Request: Reproduce word for word the portion of the post below on Kaiju toy auctions, starting with "Also, with many" and going on through "series of toys ?".

Selected passage:
Well 2008 is coming to a close and to say it’s been a busy and surreal year for Max Toy Company and Myself perhaps is an understatement 😉
Who’d thunk that I’d be able to auction off custom figures at world famous auction houses in New York and London ?!! I try not to think about it… it’s very strange .. well maybe it’s just that it’s a different venue in which to showcase these awesome toys (and I mean all Kaiju toys not just my own). I remember having a talk with a guy in Japan and he just could not understand why someone would be interested in his custom painted toys .. to them, they always paint their toys, so whats the difference ? 1 or 100 of them .. they are all custom paints .. and to be honest I agree. If it’s done by a human hand than they are indeed slightly different. But I had to argue that if you only painted one of something, and did not make another in that style, well it would be one-of-a-kind and thus is a custom made/painted figure ( in USA terms ). It’s this unique quality that in particular these auctions are about. But since these auctions for Kaiju toys has just started, there is no precedent .. so at this point anything goes. Where’s all this going ? I have no idea, but I do have a wish and it’s why I participate in these auctions, and thats to raise the “artist” part of all this to a new level.. give recognition to these guys and what they are doing now, in Japan ,the US and Globally. I do know we are in the middle of what could be termed ” Kaiju Boom 3 ” after the 60-70’s where in Japan their Kaiju Boom was an explosion of Kaiju and Hero shows and merch … but this time Kaiju Boom 3 is on a Global scale and not just in Japan.
Also, with many artists being able to make their own toys and not have to go thru a big company, the ability to realize your own toy is now possible. Than you have all the many collaborations and cross overs, and with customs being painted and traded and sold off line, how do those toys fit into the history .. do they count as part of the series of toys ?
I pity the historian who will in 50 years try to make sense of all this … !
Since I started making my own toys 3 years ago, I still think of myself as a collector but realize as a toy maker, my views on these questions are now tainted … I have to leave these and other questions to the future authors and historians of this stuff.
In any case, here’s a special Rainbow Eyezon and a inner painted with gold, and tinted with colors outside, Tripasu 😉 to be auctioned off in New York at Christie’s auction house November 24th, 2008.

Dataset section:
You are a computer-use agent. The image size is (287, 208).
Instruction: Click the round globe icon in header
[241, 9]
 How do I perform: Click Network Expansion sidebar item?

Full response:
Also, with many artists being able to make their own toys and not have to go thru a big company, the ability to realize your own toy is now possible. Than you have all the many collaborations and cross overs, and with customs being painted and traded and sold off line, how do those toys fit into the history .. do they count as part of the series of toys ?